#### GIVEN INFORMATION
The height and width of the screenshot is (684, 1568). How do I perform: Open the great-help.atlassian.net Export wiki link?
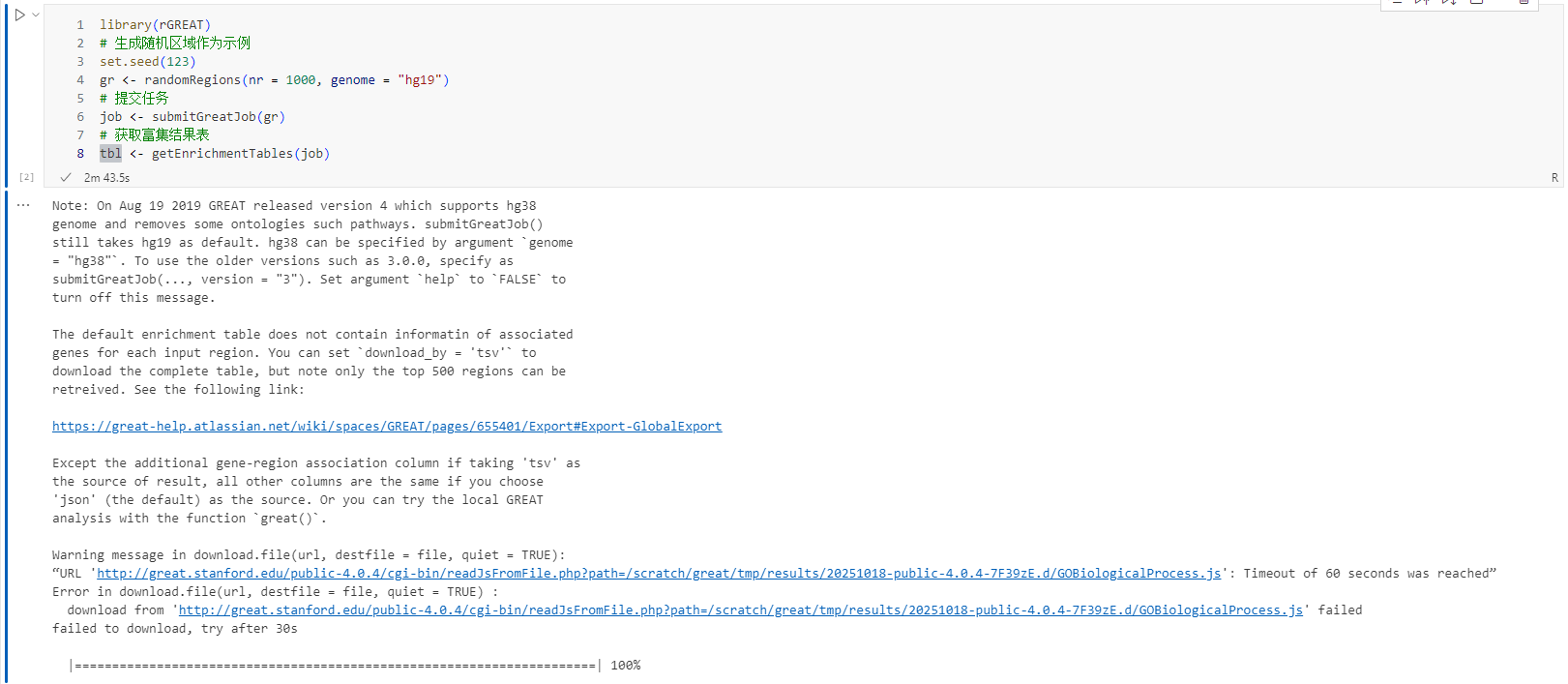click(387, 427)
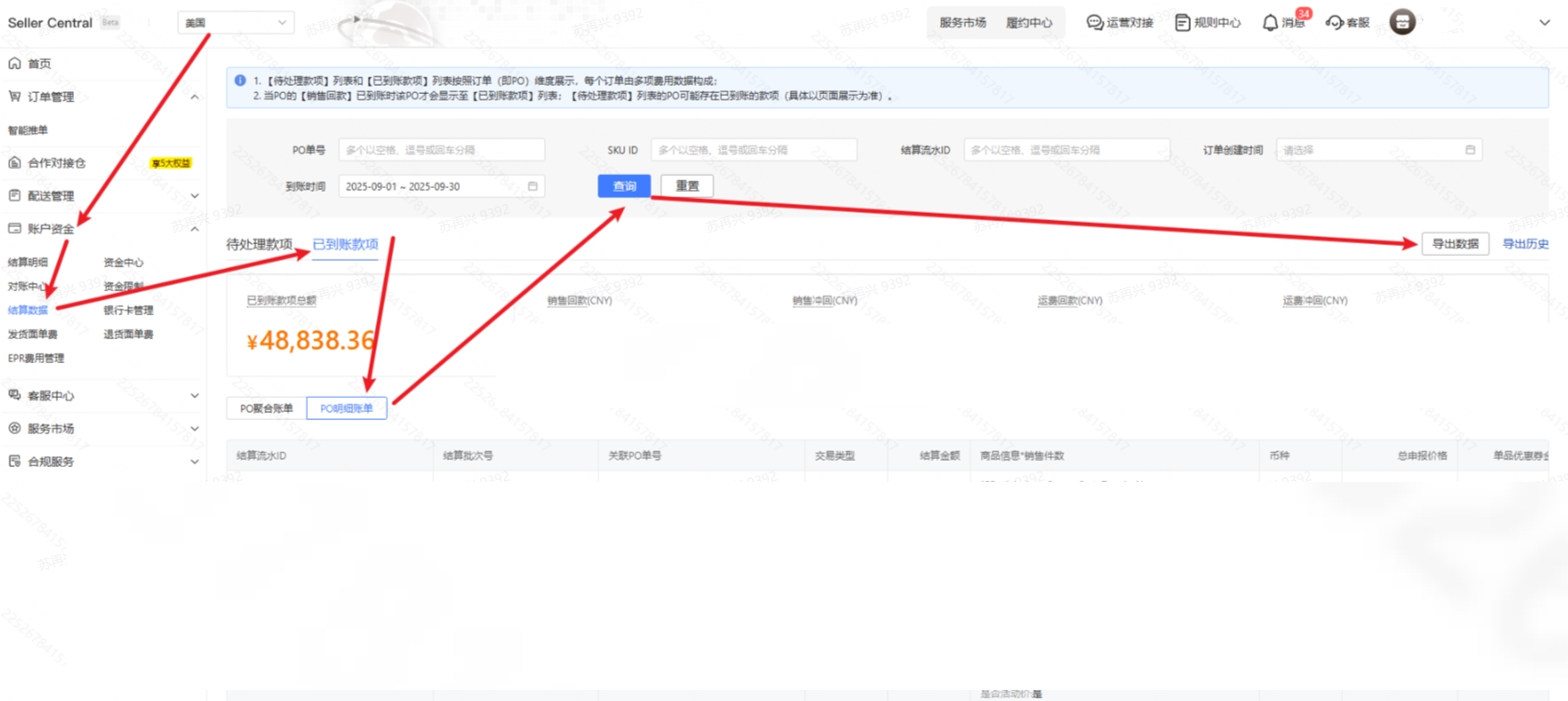Viewport: 1568px width, 701px height.
Task: Open the 美国 region dropdown
Action: (x=235, y=23)
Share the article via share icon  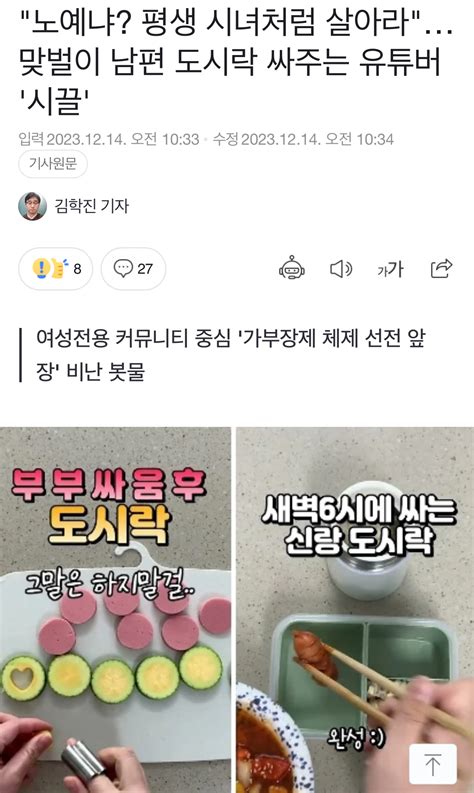441,269
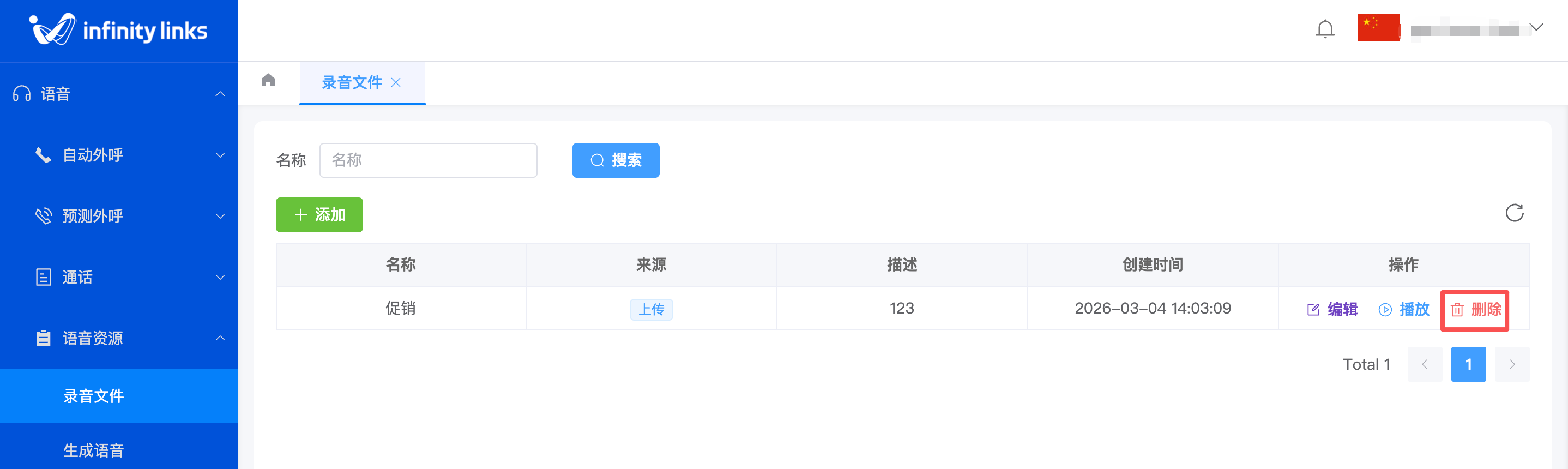Collapse the 语音 sidebar section
Screen dimensions: 1568x469
(220, 94)
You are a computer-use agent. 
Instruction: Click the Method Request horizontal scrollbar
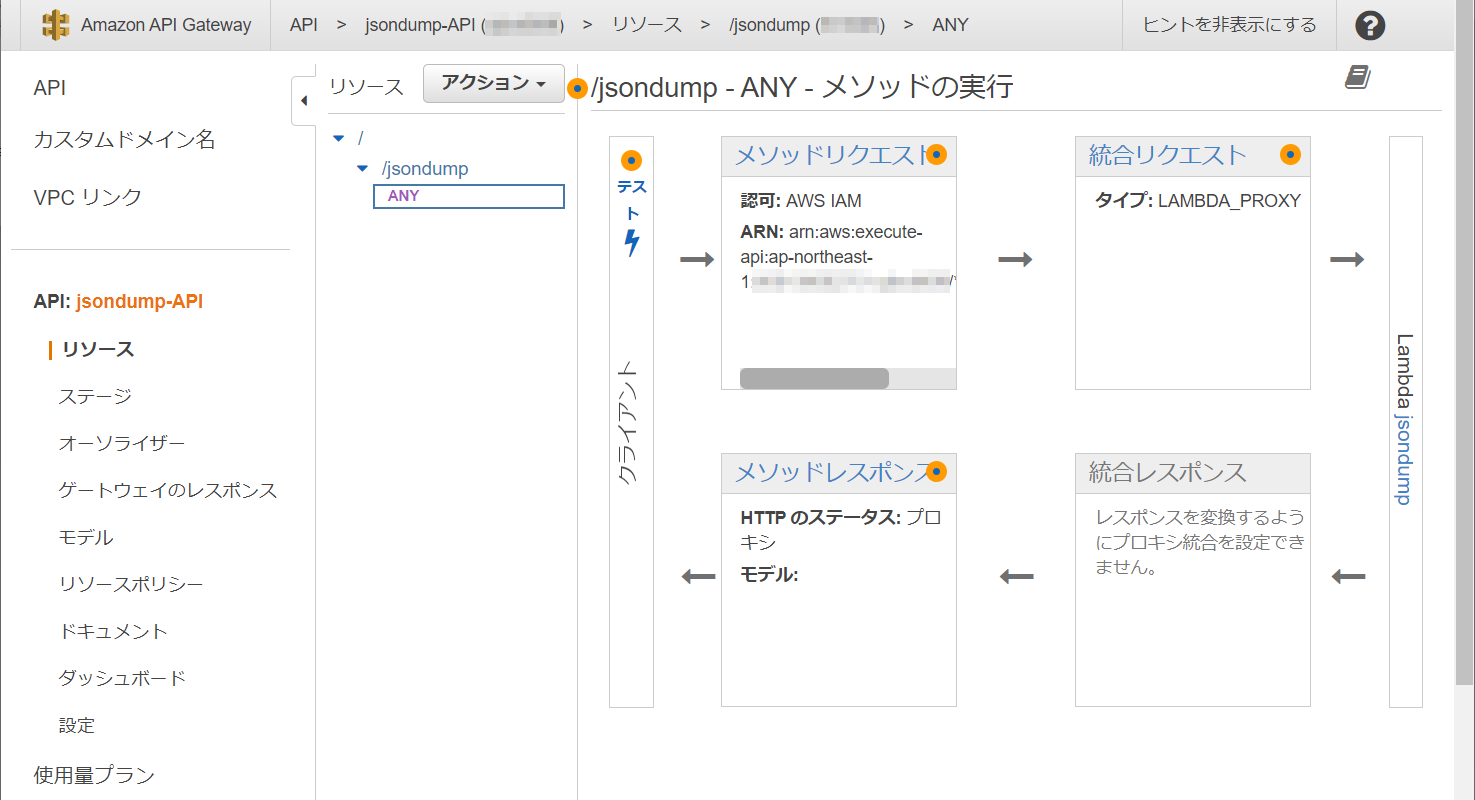(x=814, y=378)
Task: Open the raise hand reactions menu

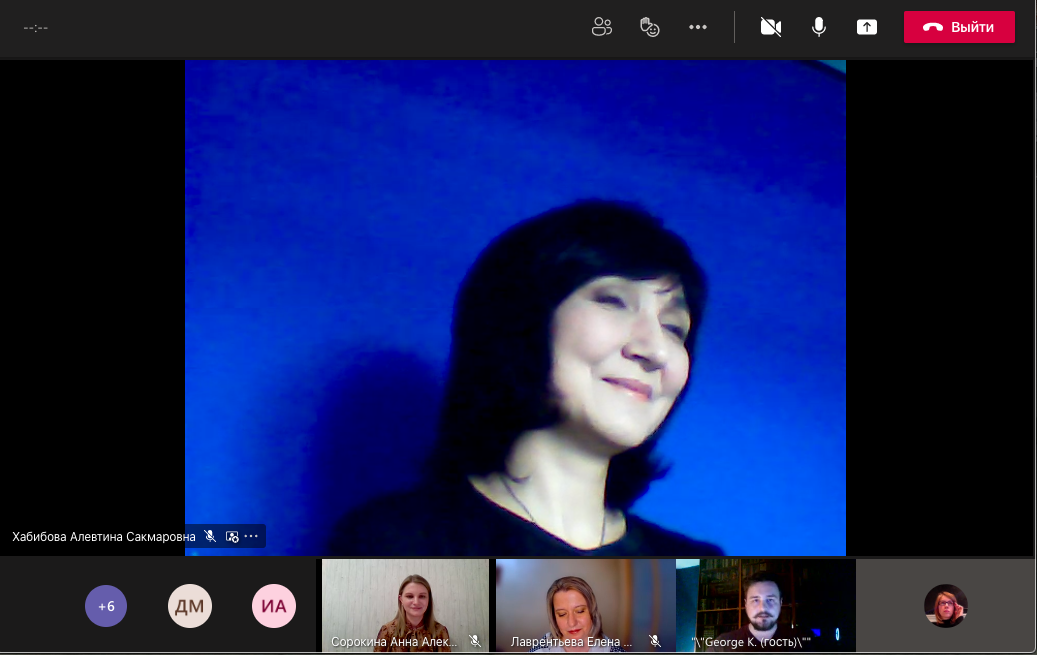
########
#### PROBLEM STATEMENT:
Only the lines from the one containing "Instruction: Click the" through the last line of the entries, both included, should be repeated exactly, and the pictures should be left out.

#### EXERCISE SOLUTION:
Instruction: Click the Method Request horizontal scrollbar
(x=814, y=378)
Task: Open the raise hand reactions menu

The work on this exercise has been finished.